Here, the sample is excited using an initial laser pulse, which sets the reaction into motion. A second, time-delayed pulse queries the momentary state of the process. Multiple repetitions of the reaction with different time delays result in individual stop-motion images, which can then be compiled into a "film clip".

Two eyes see more than one

Now, a team of scientists headed by Birgitta Schultze-Bernhardt, a former staff member at the Chair of Laser and X-ray Physics at TU Munich and meanwhile junior professor at the Institute of Applied Physics at the University of Jena, have for the first time succeeded in combining two pump-probe spectroscopy techniques using the inert gas krypton. This allowed them to shed light on the ultrafast ionization processes in a precision that has simply not been possible hitherto.
"Prior to our experiment, one could observe either which part of the exciting light was absorbed by the sample over time or measure what kind of and how many ions were created in the process," explains Bernhardt. "We have now combined the two techniques, which allows us to observe the precise steps by which the ionization takes place, how long these intermediate products exist and what precisely the exciting laser pulse causes in the sample."

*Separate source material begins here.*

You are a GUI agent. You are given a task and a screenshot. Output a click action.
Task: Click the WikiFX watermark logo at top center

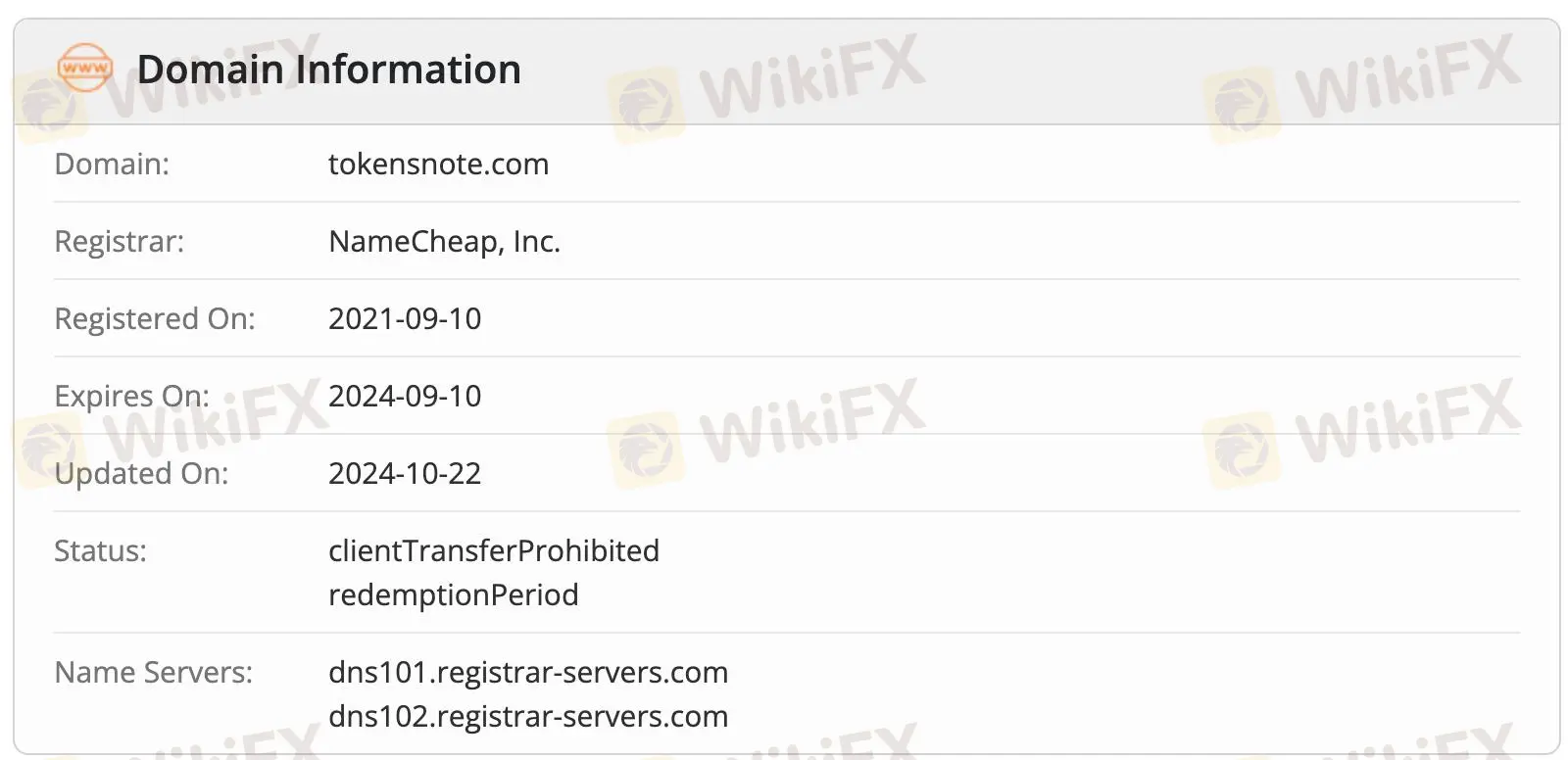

Ultrafast processes under control

The combination of the two measuring techniques allows the scientists not only to record the ultrafast ionization processes. Thanks to the variation in the intensity of the second, probing laser pulse, they can now, for the first time, also control and in this way also influence the ionization dynamics.
"This kind of control is a very powerful instrument," explains Schultze-Bernhardt. "If we can precisely understand and even influence fast ionization processes, we are able to learn a lot about light-driven processes like photosynthesis - especially about the initial moments in which this complex machinery is set into motion and which is hardly understood to date."

Ultrafast computers

The technology developed by Birgitta Schultze-Bernhardt and her colleagues is also interesting for the development of new, faster computer chips in which the ionization of silicon plays a significant role. If the ionization states of silicon can not only be sampled on such a short time scale, but can also be set - as the first experiments with krypton suggest - scientists might one day be able to use this to develop novel and even faster computer technologies.

Further information:

The work is the result of a collaboration between the workgroups led by Prof. Reinhard Kienberger, who heads the Chair of Laser and X-ray Physics at TU Munich and Stephan Fritzsche, professor at the Institute of Theoretical Physics of the Friedrich Schiller University of Jena.
A significant advance is the successful systematic calculations of the Jena group around Prof. Fritzsche at various radiation intensities in the near infrared range to reinforce the measurements. Due to the time resolution and the computationally extent, it is now possible to investigate the various decay channels in the ionization process , "Even if not all details of this ionization dynamics can be deciphered, we have taken an important step here in the resolution and quantitative determination of individual decay channels at krypton," explains Birgitta Schultze-Bernhardt.
She is a junior professor of XUV and X-ray sources at the Friedrich Schiller University Jena since February 2017. Since then, she supports amongst other the research group of Prof. Fritzsche and leads her own research group for the further development of dual-comb spectroscopy into the XUV-range at the Institute of Applied Physics. Born in Erlangen, she studied physics at the Ludwig-Maximilians University (LMU) in Munich and holds a doctorate from the Max Planck Institute for Quantum Optics and the LMU. As an Alexander von Humboldt Fellow, she conducted her post-doctoral research for two years at the Lawrence Berkeley National Laboratory in California.
The research was funded by the European Research Council (ERC), the German Federal Ministry of Education and Research (BMBF), the Max Planck Society, the Max Planck Institute of Quantum Optics, the German Research Foundation (in the context of the Cluster of Excellence Munich Center for Advanced Photonics, MAP), the Alexander von Humboldt Foundation, the Carl Zeiss Foundation, the Donostia International Physics Center of the Donostia-San Sebastián University (Spain) and the workgroup Small Quantum Systems of the European XFEL in Hamburg.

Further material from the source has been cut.